Given records >>

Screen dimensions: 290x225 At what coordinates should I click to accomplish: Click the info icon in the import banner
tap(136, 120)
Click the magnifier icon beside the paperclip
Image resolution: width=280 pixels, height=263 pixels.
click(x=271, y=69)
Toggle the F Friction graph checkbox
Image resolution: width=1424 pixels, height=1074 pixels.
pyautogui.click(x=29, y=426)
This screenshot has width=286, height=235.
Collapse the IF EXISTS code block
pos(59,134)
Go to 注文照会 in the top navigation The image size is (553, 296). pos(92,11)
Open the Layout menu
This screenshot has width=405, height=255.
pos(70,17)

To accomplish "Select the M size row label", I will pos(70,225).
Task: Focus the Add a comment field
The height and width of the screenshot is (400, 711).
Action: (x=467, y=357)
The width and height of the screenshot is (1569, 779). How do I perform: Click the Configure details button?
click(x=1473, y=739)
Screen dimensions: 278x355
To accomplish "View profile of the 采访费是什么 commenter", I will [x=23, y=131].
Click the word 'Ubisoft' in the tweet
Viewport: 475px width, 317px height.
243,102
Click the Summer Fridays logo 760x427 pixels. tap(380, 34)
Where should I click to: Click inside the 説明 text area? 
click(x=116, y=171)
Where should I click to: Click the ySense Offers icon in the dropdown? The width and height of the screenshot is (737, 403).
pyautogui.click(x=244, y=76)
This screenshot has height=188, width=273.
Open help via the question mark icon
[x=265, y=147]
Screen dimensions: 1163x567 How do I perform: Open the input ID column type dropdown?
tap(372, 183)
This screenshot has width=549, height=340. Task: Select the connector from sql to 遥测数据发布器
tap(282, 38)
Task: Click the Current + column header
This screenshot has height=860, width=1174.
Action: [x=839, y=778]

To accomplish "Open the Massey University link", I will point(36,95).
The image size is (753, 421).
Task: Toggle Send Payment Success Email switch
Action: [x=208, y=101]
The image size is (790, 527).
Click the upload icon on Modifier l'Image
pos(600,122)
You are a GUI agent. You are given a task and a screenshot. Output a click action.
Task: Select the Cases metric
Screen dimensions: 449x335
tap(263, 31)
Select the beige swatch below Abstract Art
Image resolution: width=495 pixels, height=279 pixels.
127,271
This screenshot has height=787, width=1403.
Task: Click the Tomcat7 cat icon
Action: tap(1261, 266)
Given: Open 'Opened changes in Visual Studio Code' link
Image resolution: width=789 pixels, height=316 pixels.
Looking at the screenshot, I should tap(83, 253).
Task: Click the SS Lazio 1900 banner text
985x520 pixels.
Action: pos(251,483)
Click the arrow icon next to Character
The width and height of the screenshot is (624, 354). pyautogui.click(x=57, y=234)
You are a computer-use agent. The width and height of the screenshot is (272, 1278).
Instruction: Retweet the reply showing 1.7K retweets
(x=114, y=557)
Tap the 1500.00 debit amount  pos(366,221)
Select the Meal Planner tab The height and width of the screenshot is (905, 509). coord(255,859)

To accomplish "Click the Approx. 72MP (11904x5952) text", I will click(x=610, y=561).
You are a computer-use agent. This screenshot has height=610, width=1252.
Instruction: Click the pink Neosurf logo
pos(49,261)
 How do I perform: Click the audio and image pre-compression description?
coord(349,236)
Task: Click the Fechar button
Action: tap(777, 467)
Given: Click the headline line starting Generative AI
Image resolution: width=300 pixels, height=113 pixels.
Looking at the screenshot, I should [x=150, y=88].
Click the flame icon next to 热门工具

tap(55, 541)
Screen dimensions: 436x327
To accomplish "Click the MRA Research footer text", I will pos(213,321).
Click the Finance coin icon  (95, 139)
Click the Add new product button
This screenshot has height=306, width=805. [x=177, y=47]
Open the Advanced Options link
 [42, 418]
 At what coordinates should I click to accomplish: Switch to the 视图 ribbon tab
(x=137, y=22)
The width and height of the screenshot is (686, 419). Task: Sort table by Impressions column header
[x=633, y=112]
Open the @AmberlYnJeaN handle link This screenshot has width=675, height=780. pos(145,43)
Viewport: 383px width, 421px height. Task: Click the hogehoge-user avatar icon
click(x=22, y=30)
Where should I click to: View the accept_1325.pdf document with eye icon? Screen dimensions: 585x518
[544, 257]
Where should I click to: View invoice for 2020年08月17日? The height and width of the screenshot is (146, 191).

Task to carry out >> Line by line, transcribe the data exactly.

Answer >>
Screen dimensions: 290x225 At what coordinates should I click to accomplish: Click the info icon in the import banner
tap(136, 120)
Click the magnifier icon beside the paperclip
Image resolution: width=280 pixels, height=263 pixels.
click(x=271, y=69)
Toggle the F Friction graph checkbox
Image resolution: width=1424 pixels, height=1074 pixels.
pyautogui.click(x=29, y=426)
This screenshot has width=286, height=235.
Collapse the IF EXISTS code block
pos(59,134)
Go to 注文照会 in the top navigation The image size is (553, 296). pos(92,11)
Open the Layout menu
This screenshot has width=405, height=255.
pos(70,17)

To accomplish "Select the M size row label", I will pos(70,225).
Task: Focus the Add a comment field
The height and width of the screenshot is (400, 711).
Action: (x=467, y=357)
The width and height of the screenshot is (1569, 779). How do I perform: Click the Configure details button?
click(x=1473, y=739)
Screen dimensions: 278x355
To accomplish "View profile of the 采访费是什么 commenter", I will [x=23, y=131].
Click the word 'Ubisoft' in the tweet
Viewport: 475px width, 317px height.
243,102
Click the Summer Fridays logo 760x427 pixels. tap(380, 34)
Where should I click to: Click inside the 説明 text area? 
click(x=116, y=171)
Where should I click to: Click the ySense Offers icon in the dropdown? The width and height of the screenshot is (737, 403).
pyautogui.click(x=244, y=76)
This screenshot has height=188, width=273.
Open help via the question mark icon
[x=265, y=147]
Screen dimensions: 1163x567 How do I perform: Open the input ID column type dropdown?
tap(372, 183)
This screenshot has width=549, height=340. Task: Select the connector from sql to 遥测数据发布器
tap(282, 38)
Task: Click the Current + column header
This screenshot has height=860, width=1174.
Action: [x=839, y=778]

To accomplish "Open the Massey University link", I will point(36,95).
The image size is (753, 421).
Task: Toggle Send Payment Success Email switch
Action: [x=208, y=101]
The image size is (790, 527).
Click the upload icon on Modifier l'Image
pos(600,122)
You are a GUI agent. You are given a task and a screenshot. Output a click action.
Task: Select the Cases metric
Screen dimensions: 449x335
tap(263, 31)
Select the beige swatch below Abstract Art
Image resolution: width=495 pixels, height=279 pixels.
127,271
This screenshot has height=787, width=1403.
Task: Click the Tomcat7 cat icon
Action: tap(1261, 266)
Given: Open 'Opened changes in Visual Studio Code' link
Image resolution: width=789 pixels, height=316 pixels.
Looking at the screenshot, I should tap(83, 253).
Task: Click the SS Lazio 1900 banner text
985x520 pixels.
Action: pos(251,483)
Click the arrow icon next to Character
The width and height of the screenshot is (624, 354). pyautogui.click(x=57, y=234)
You are a computer-use agent. The width and height of the screenshot is (272, 1278).
Instruction: Retweet the reply showing 1.7K retweets
(x=114, y=557)
Tap the 1500.00 debit amount  pos(366,221)
Select the Meal Planner tab The height and width of the screenshot is (905, 509). coord(255,859)

To accomplish "Click the Approx. 72MP (11904x5952) text", I will click(x=610, y=561).
You are a computer-use agent. This screenshot has height=610, width=1252.
Instruction: Click the pink Neosurf logo
pos(49,261)
 How do I perform: Click the audio and image pre-compression description?
coord(349,236)
Task: Click the Fechar button
Action: tap(777, 467)
Given: Click the headline line starting Generative AI
Image resolution: width=300 pixels, height=113 pixels.
Looking at the screenshot, I should [x=150, y=88].
Click the flame icon next to 热门工具

tap(55, 541)
Screen dimensions: 436x327
To accomplish "Click the MRA Research footer text", I will pos(213,321).
Click the Finance coin icon  (95, 139)
Click the Add new product button
This screenshot has height=306, width=805. [x=177, y=47]
Open the Advanced Options link
 [42, 418]
 At what coordinates should I click to accomplish: Switch to the 视图 ribbon tab
(x=137, y=22)
The width and height of the screenshot is (686, 419). Task: Sort table by Impressions column header
[x=633, y=112]
Open the @AmberlYnJeaN handle link This screenshot has width=675, height=780. pos(145,43)
Viewport: 383px width, 421px height. Task: Click the hogehoge-user avatar icon
click(x=22, y=30)
Where should I click to: View the accept_1325.pdf document with eye icon? Screen dimensions: 585x518
[544, 257]
Where should I click to: View invoice for 2020年08月17日? The height and width of the screenshot is (146, 191).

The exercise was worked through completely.